- WHAT YOU NEED TO DO -
Copy the records below verbatim, starting at the line that contains "I want to click on Ellipses, so" and ending at the line that contains "center [928, 398].".

[Stored dataset items]
###

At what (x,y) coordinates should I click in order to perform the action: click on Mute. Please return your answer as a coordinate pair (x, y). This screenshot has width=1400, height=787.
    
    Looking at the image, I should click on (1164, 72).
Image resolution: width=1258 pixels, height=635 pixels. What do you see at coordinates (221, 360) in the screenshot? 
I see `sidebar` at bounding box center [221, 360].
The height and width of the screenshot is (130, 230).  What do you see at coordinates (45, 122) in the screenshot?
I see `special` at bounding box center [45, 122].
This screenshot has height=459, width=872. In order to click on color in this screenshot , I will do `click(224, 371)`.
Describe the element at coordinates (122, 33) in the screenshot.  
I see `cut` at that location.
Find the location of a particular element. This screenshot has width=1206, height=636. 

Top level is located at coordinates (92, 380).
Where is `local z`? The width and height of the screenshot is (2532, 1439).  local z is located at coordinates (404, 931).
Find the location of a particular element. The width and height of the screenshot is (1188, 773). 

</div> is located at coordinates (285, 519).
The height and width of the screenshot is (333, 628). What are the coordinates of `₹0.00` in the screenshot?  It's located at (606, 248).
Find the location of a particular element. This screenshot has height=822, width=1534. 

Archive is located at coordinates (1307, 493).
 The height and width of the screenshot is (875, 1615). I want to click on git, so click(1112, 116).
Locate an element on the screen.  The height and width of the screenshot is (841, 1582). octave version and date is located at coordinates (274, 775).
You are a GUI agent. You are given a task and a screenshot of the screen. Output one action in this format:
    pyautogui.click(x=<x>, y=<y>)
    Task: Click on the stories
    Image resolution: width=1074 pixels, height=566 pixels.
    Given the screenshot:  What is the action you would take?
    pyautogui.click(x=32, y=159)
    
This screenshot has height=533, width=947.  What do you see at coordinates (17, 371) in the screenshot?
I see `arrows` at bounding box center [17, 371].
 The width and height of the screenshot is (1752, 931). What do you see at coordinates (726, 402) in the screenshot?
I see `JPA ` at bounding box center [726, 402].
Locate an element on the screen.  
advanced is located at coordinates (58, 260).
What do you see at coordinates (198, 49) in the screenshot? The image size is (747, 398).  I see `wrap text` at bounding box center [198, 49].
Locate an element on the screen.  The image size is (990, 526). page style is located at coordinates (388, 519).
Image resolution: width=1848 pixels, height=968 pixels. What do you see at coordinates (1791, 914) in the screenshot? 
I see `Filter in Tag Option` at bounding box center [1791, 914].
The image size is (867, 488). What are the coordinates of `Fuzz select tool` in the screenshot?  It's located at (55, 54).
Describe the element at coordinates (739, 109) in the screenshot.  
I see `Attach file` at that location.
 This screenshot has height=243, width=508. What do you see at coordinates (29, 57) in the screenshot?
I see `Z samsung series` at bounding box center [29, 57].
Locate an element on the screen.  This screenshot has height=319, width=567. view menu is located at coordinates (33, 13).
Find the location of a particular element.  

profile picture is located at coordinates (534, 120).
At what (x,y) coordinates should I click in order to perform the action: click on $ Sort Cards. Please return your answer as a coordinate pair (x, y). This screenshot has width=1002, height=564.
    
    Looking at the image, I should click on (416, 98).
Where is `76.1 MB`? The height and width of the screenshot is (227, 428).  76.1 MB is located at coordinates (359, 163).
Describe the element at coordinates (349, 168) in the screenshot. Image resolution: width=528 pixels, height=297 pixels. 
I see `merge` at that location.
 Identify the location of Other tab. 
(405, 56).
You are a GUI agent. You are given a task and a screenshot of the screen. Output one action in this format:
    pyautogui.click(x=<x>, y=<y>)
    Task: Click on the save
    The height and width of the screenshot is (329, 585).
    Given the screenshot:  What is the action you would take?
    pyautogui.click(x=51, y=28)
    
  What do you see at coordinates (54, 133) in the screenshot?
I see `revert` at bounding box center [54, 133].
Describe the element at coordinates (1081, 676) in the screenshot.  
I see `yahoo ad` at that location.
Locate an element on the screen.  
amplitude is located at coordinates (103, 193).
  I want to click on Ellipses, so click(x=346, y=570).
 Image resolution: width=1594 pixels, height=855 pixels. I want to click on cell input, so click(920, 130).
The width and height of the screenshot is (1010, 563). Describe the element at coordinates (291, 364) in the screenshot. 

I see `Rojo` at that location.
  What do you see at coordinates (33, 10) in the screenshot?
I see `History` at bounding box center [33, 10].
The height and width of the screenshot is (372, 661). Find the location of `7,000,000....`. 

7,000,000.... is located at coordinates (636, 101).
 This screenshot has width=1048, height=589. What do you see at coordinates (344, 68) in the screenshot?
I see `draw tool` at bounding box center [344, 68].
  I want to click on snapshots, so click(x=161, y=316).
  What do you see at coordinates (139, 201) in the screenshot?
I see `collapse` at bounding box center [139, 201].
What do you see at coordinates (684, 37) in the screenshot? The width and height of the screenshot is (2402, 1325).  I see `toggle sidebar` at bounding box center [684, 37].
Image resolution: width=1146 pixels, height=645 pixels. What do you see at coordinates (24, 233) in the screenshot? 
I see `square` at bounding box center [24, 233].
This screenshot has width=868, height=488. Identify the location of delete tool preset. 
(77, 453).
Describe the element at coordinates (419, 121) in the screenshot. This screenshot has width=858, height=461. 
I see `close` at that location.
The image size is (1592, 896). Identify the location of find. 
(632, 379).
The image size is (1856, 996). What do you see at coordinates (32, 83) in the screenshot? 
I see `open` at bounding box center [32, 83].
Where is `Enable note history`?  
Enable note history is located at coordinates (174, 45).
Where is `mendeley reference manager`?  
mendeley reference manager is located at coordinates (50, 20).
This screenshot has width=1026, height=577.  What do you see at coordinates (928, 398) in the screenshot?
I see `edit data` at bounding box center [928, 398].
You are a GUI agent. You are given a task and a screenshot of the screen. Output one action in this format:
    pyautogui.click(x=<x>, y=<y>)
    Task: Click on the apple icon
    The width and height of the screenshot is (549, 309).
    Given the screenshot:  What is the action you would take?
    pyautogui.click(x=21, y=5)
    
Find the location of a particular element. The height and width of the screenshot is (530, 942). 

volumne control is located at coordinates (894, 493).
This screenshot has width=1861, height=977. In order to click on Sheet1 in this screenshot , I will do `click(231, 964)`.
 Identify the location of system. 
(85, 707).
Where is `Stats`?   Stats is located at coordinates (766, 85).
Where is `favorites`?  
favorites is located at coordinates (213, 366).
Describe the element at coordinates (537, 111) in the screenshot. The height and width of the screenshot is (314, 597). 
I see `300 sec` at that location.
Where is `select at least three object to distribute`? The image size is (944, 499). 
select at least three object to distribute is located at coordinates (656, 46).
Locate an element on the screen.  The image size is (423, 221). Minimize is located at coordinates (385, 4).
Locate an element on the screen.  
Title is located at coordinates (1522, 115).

###

- ANSWER BELOW -
  I want to click on Ellipses, so click(x=346, y=570).
 Image resolution: width=1594 pixels, height=855 pixels. I want to click on cell input, so click(920, 130).
The width and height of the screenshot is (1010, 563). Describe the element at coordinates (291, 364) in the screenshot. 

I see `Rojo` at that location.
  What do you see at coordinates (33, 10) in the screenshot?
I see `History` at bounding box center [33, 10].
The height and width of the screenshot is (372, 661). Find the location of `7,000,000....`. 

7,000,000.... is located at coordinates (636, 101).
 This screenshot has width=1048, height=589. What do you see at coordinates (344, 68) in the screenshot?
I see `draw tool` at bounding box center [344, 68].
  I want to click on snapshots, so click(x=161, y=316).
  What do you see at coordinates (139, 201) in the screenshot?
I see `collapse` at bounding box center [139, 201].
What do you see at coordinates (684, 37) in the screenshot? The width and height of the screenshot is (2402, 1325).  I see `toggle sidebar` at bounding box center [684, 37].
Image resolution: width=1146 pixels, height=645 pixels. What do you see at coordinates (24, 233) in the screenshot? 
I see `square` at bounding box center [24, 233].
This screenshot has width=868, height=488. Identify the location of delete tool preset. 
(77, 453).
Describe the element at coordinates (419, 121) in the screenshot. This screenshot has width=858, height=461. 
I see `close` at that location.
The image size is (1592, 896). Identify the location of find. 
(632, 379).
The image size is (1856, 996). What do you see at coordinates (32, 83) in the screenshot? 
I see `open` at bounding box center [32, 83].
Where is `Enable note history`?  
Enable note history is located at coordinates (174, 45).
Where is `mendeley reference manager`?  
mendeley reference manager is located at coordinates (50, 20).
This screenshot has width=1026, height=577.  What do you see at coordinates (928, 398) in the screenshot?
I see `edit data` at bounding box center [928, 398].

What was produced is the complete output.